*** SOURCE
Premiumisation is the way to go – this doesn’t mean incremental price increases and turning the brand or chain into something it is not – it means giving customers the feel of quality. Premiumisation means offering a quality proposition, no matter the price. Aldi supermarkets are known for being the epitomy of ‘cheap and cheerful’ overseas, yet their new China entrance makes them appear more like a good standard of ‘international supermarket’. If pure price is the deciding factor, China has (more than) enough options. The consumer demographic with a relative ‘very low’ spending power might prefer to go for a good-old bao zi (steamed bun) for 2 RMB rather than go for a 15 RMB breakfast.

However, being ‘premium’ isn’t enough by itself. Marks & Spencer’s and Pret a Manger can tell you all about that. Only picking these examples as ‘what not to do’ rather than simply point fingers, Marks & Spencer’s threw up a few multi-floored retail spaces in areas where their target demographic couldn’t park their cars easily, did a total sum of zero localised marketing, and the store design was identical to a British town’s high street. Pret might have worked but the concept and offering needed to be totally re-designed and re-engineered. Pret works in Hong Kong as the public-transport-going customers are happy to grab and go. Shanghai’s Metro users would, by mass, fall more into the demographic that’s looking for a better value, more affordable snack. They don’t love sandwiches, wraps and cous-cous salads. There is a population in Shanghai that does – but they don’t grab and go, they sit and pose. Wagas (and Baker & Spice, now Lokal plus Funk & Kale), Moka Bros, Element Fresh and the like can attest to a demand for pasta-meets-salad-meets-Asian – in a nice restaurant environment.
******
*** PROVIDED MATERIAL
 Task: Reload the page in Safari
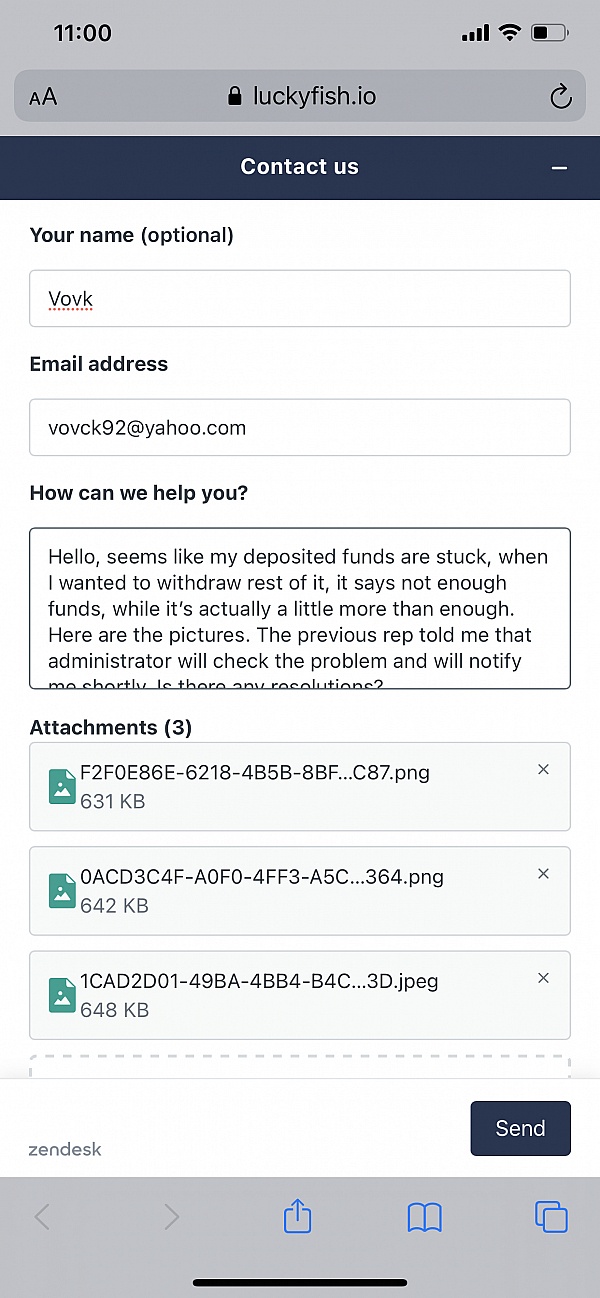coord(561,97)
******
EXERCISE TASK:
Continue the text on premiumization and foreign retail and food brands in China, starting right after its final sentence.

REPLY:
As the success stories have shown, the demand and market space for new entrants is vast in China. But don’t think that Chinese consumers either can be fooled or need to be schooled: they expect ‘premium-like’ at any price, low or high. So while there is a demand for a quality offering in Shanghai, it has to be in line with their own terms and conditions, not that of the brand.